WHAT THIS TASK INVOLVES:
Look through the data below and work out how many lines hold "orange"; state only the number.

ENTRIES PROVIDED:
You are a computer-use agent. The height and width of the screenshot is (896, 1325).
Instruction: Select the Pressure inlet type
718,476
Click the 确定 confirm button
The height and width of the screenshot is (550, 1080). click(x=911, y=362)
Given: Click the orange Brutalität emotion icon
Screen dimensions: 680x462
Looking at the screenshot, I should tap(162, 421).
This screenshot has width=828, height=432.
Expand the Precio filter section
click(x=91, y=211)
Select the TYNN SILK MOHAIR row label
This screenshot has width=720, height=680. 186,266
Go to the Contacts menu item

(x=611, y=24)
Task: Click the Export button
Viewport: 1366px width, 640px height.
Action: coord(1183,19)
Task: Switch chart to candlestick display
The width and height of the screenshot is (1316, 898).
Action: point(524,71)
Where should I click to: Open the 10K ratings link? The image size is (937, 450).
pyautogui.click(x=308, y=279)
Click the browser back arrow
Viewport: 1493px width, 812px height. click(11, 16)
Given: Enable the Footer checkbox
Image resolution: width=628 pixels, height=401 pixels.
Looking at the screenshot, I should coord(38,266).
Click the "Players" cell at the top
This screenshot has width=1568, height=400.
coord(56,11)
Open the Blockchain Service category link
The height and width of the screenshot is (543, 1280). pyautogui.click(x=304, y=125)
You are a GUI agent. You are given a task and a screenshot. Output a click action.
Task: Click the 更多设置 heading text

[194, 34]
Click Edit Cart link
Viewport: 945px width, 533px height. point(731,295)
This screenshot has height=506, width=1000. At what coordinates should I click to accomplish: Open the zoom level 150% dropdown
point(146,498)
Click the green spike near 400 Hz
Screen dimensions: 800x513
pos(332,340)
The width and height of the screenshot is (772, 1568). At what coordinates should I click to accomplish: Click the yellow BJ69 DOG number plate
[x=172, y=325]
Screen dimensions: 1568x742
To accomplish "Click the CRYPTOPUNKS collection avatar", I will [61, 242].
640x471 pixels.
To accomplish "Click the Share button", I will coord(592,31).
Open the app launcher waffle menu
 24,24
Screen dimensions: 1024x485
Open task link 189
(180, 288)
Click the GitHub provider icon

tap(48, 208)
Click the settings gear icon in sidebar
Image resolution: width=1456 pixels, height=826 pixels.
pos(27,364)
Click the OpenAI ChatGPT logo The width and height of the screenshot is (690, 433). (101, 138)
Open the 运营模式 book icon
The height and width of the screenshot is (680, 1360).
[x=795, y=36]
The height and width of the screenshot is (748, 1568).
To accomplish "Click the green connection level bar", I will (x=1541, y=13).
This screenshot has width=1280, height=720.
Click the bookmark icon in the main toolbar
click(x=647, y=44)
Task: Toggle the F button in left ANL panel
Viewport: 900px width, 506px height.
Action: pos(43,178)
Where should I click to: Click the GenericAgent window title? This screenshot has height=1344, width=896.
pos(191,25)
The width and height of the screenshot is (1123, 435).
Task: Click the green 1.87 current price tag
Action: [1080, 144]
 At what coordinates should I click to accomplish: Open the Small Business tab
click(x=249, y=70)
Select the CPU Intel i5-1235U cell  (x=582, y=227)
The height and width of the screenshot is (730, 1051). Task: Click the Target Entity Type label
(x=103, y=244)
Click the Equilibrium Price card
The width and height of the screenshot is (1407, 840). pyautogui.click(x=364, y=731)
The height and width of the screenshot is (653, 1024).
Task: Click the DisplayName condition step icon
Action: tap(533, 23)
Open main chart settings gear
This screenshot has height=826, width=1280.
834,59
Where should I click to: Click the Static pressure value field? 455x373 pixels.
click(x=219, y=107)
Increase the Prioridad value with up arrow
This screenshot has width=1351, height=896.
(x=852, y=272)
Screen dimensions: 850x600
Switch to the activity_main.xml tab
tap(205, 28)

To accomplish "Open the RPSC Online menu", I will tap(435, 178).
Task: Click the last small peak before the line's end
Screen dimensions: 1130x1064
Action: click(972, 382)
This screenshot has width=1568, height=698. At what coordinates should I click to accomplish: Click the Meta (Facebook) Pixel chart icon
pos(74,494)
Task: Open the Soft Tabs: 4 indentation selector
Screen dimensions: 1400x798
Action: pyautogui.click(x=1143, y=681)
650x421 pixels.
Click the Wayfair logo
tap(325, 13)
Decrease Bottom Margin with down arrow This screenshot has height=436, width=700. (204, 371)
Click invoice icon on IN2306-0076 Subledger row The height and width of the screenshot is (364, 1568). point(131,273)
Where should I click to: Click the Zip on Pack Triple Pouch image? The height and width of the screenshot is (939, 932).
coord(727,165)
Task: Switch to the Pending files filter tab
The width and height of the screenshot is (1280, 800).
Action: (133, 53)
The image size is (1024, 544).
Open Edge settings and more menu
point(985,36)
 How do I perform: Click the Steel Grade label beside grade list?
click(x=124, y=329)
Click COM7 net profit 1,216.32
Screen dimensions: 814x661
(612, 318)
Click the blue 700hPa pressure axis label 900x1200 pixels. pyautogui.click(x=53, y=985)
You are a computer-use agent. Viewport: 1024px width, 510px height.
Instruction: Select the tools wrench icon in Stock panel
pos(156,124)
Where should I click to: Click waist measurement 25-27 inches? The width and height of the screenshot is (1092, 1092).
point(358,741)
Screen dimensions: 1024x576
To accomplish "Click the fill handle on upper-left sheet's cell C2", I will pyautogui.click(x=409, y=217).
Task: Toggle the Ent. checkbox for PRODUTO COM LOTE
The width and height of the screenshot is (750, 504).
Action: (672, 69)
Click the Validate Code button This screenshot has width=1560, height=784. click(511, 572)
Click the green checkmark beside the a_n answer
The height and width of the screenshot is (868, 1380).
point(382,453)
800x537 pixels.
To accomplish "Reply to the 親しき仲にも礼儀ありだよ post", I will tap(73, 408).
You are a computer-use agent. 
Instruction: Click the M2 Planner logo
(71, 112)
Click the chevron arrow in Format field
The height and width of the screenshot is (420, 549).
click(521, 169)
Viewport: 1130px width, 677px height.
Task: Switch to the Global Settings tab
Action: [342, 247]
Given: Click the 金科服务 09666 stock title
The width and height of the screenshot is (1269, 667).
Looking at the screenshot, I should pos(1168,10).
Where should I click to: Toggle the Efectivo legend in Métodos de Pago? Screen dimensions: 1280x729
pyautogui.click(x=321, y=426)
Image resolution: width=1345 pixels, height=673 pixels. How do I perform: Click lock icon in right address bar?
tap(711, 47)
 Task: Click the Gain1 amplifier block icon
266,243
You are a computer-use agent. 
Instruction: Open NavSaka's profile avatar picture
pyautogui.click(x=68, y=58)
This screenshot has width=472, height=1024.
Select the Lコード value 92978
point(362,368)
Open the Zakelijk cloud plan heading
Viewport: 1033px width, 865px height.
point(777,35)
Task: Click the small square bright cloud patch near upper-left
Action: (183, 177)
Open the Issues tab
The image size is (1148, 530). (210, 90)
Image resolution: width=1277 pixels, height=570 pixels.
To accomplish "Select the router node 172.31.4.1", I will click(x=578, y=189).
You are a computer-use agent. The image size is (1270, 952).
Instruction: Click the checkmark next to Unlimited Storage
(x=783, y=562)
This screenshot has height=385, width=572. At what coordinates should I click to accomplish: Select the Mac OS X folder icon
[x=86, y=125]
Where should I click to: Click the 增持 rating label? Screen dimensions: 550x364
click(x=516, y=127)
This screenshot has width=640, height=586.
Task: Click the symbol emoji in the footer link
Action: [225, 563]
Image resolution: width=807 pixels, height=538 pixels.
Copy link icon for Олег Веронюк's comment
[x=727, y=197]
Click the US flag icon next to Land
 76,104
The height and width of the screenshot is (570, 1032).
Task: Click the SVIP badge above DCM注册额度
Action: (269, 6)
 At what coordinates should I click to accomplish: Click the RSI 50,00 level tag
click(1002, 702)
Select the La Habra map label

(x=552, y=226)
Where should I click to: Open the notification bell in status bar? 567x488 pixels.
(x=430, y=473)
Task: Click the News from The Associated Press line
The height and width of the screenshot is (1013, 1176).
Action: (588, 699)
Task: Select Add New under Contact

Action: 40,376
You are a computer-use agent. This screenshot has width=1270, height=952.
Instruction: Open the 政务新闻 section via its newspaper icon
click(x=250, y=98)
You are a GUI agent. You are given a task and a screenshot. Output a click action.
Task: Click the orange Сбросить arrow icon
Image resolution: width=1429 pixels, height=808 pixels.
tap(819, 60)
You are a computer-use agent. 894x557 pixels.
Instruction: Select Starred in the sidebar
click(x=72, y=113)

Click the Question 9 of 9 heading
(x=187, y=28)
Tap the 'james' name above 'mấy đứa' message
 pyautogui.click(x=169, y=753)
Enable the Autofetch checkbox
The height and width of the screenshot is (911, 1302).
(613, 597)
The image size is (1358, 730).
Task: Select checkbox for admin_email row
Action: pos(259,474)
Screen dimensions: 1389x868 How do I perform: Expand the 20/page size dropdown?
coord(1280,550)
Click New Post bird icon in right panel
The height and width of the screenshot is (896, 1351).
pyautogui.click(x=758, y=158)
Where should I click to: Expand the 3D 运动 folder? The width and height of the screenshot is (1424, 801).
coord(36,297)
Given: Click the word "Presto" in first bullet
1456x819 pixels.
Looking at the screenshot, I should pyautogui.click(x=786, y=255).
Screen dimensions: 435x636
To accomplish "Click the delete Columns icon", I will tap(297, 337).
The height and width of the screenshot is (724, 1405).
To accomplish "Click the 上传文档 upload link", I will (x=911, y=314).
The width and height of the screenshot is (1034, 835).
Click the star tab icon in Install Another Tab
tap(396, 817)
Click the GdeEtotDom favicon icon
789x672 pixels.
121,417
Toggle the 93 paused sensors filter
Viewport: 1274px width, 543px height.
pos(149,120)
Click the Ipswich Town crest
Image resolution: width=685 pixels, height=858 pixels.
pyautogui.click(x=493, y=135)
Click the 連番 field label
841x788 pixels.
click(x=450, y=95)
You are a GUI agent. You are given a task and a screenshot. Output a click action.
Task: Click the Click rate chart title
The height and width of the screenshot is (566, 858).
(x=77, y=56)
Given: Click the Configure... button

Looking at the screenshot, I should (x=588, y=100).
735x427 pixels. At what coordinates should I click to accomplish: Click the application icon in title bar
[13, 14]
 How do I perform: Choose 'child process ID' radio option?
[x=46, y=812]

ANSWER TO THE EXERCISE:
2